* Data shown *
○ ○ ○ ○ ○ ○ ○
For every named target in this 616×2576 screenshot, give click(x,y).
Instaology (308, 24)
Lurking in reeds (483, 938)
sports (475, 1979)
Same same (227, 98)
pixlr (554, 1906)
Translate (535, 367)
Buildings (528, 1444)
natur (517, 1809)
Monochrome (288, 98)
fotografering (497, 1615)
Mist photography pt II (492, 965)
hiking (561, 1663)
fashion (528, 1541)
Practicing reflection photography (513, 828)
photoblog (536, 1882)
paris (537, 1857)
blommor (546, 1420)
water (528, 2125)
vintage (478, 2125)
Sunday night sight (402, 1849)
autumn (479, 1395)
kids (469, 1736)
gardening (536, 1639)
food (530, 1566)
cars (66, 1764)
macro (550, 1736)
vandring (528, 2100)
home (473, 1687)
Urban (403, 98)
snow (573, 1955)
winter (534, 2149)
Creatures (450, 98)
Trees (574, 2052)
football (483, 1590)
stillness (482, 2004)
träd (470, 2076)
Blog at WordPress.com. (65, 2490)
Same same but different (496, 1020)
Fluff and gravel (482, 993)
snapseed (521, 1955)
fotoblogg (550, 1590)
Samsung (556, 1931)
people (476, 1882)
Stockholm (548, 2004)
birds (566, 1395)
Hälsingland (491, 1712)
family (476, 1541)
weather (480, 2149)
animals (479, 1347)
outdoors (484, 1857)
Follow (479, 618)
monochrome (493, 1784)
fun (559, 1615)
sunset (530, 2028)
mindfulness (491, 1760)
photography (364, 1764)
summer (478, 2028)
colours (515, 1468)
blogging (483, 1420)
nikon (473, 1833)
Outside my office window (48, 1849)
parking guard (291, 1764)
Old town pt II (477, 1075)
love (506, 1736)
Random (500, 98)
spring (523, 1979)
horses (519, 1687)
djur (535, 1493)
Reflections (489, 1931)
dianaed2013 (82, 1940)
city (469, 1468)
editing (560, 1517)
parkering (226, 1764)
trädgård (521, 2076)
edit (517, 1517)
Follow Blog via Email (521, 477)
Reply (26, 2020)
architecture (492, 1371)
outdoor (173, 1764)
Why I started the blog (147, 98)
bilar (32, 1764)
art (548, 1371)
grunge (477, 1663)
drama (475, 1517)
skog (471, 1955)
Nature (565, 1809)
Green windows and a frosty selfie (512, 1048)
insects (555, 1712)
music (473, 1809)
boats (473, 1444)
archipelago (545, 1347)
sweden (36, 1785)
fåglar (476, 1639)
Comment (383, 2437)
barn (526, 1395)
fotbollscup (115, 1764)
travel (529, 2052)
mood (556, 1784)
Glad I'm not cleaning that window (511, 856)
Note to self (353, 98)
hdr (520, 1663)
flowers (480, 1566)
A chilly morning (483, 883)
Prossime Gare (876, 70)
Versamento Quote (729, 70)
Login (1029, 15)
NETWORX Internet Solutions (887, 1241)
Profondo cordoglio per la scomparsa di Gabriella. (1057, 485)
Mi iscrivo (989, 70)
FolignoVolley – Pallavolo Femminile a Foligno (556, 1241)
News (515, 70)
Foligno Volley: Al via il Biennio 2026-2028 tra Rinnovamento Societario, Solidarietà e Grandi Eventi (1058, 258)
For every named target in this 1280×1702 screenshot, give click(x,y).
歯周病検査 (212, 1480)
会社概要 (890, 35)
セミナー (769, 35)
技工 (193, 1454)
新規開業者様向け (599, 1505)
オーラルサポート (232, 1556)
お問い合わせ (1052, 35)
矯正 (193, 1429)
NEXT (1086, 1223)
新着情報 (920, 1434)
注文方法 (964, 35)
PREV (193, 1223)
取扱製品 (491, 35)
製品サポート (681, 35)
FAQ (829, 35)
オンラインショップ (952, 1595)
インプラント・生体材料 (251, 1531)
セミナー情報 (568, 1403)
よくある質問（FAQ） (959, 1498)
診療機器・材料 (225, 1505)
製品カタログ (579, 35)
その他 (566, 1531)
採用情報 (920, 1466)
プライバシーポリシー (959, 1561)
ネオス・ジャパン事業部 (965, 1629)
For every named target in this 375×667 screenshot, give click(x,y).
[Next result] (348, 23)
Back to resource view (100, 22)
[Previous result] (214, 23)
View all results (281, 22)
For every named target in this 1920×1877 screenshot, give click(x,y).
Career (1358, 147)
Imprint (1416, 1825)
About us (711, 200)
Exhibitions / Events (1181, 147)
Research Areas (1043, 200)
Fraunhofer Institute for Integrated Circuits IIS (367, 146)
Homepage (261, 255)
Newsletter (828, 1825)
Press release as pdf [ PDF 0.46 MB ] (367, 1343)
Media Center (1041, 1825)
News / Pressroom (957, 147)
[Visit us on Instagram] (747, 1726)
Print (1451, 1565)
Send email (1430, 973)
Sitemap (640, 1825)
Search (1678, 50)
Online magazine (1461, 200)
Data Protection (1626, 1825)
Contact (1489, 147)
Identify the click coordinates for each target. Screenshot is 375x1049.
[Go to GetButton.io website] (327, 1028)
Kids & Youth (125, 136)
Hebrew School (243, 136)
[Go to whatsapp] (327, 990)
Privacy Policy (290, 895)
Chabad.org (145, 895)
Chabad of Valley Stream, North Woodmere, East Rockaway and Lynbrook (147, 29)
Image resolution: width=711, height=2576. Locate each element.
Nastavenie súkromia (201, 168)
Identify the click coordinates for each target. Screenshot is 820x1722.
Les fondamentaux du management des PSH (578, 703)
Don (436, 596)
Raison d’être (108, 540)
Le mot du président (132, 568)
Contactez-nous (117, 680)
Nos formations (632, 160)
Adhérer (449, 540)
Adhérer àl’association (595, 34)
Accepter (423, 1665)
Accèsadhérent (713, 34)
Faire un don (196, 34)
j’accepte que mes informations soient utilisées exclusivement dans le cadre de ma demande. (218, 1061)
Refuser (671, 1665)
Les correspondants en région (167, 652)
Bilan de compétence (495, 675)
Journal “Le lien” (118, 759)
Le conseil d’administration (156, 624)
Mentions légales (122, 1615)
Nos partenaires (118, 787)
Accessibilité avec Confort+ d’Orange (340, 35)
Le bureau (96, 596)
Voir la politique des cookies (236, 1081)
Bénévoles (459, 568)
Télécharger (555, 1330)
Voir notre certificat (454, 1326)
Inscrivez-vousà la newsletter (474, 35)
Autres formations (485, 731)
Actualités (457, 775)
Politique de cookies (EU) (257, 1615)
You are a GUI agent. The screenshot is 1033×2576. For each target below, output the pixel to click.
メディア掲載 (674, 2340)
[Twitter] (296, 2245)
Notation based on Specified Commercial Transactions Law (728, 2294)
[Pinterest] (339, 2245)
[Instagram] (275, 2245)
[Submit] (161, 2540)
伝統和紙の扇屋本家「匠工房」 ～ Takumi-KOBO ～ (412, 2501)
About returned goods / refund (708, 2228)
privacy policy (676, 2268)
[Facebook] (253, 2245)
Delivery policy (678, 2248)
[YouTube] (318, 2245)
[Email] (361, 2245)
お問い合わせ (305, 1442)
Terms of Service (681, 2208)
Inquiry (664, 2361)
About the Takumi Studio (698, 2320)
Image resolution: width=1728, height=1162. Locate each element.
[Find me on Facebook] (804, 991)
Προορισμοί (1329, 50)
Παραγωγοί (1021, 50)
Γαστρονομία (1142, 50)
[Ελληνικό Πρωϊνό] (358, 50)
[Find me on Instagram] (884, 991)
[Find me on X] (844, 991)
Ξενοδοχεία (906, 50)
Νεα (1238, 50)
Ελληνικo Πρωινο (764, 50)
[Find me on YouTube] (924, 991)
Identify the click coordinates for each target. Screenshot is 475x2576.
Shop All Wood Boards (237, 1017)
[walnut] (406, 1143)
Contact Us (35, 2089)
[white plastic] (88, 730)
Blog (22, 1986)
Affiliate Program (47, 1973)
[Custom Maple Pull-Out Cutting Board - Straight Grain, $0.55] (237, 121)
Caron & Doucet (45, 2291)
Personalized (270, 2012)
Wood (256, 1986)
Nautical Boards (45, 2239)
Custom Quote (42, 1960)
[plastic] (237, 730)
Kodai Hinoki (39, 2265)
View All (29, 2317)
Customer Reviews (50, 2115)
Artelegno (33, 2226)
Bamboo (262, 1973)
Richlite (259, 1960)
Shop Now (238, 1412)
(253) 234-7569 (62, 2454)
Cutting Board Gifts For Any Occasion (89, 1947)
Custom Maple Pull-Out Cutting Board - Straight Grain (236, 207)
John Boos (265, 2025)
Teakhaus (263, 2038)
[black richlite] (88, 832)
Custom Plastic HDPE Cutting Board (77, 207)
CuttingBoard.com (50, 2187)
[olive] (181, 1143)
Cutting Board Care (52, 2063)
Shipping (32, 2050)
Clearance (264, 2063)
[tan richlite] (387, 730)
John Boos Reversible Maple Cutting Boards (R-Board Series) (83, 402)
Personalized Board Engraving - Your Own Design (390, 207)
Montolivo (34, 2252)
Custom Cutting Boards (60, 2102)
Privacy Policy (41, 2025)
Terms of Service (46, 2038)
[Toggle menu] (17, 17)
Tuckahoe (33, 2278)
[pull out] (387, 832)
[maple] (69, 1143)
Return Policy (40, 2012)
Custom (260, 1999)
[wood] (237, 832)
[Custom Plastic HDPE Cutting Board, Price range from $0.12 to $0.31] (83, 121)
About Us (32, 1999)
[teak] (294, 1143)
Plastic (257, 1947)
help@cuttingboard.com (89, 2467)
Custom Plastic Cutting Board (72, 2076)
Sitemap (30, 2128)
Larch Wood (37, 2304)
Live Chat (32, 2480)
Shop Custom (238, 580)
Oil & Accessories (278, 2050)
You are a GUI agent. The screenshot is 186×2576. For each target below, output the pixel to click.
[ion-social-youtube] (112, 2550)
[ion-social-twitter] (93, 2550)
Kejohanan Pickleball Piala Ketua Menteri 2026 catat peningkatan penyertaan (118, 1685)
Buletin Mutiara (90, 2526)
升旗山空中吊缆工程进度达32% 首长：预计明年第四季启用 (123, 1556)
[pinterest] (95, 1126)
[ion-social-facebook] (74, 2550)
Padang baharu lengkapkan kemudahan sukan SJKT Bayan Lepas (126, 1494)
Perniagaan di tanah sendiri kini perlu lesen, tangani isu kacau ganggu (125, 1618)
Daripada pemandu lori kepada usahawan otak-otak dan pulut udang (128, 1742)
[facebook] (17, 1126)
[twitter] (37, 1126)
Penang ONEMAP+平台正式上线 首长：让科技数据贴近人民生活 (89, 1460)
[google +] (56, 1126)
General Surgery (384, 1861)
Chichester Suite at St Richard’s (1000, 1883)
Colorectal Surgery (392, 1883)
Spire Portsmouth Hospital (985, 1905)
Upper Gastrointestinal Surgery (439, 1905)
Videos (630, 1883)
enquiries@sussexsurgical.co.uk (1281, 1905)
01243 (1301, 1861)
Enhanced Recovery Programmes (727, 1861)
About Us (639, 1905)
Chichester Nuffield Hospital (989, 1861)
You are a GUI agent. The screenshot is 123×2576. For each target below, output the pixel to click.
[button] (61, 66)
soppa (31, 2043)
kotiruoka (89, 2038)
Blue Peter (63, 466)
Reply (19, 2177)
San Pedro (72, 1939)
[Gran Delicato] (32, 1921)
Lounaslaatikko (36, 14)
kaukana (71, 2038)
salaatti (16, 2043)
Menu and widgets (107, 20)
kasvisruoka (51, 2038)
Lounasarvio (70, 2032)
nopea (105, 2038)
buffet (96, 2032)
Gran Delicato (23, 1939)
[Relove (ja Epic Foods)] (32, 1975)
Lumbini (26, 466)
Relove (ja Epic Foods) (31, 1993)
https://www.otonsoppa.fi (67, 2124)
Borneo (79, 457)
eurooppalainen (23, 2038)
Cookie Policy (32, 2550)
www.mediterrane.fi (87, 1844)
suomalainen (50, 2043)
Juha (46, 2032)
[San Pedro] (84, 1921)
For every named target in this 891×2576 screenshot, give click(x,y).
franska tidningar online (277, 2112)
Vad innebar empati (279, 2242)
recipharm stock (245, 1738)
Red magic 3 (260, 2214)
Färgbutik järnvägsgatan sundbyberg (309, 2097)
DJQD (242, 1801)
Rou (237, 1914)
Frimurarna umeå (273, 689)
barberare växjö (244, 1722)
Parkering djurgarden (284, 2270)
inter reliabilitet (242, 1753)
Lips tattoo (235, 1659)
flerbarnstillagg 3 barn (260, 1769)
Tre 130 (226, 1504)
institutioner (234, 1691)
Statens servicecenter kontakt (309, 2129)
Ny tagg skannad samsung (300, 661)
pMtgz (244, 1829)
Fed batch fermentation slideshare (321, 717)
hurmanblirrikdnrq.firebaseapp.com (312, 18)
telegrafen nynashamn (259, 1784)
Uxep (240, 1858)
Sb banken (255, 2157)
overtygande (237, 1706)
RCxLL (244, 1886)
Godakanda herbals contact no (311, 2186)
○ ○ ○ ○ ○ ○ ○
* Task description *
What is the number of lines in this listing that contain the word "Foods"? Answer with that number and nothing else.

* Output of the task *
2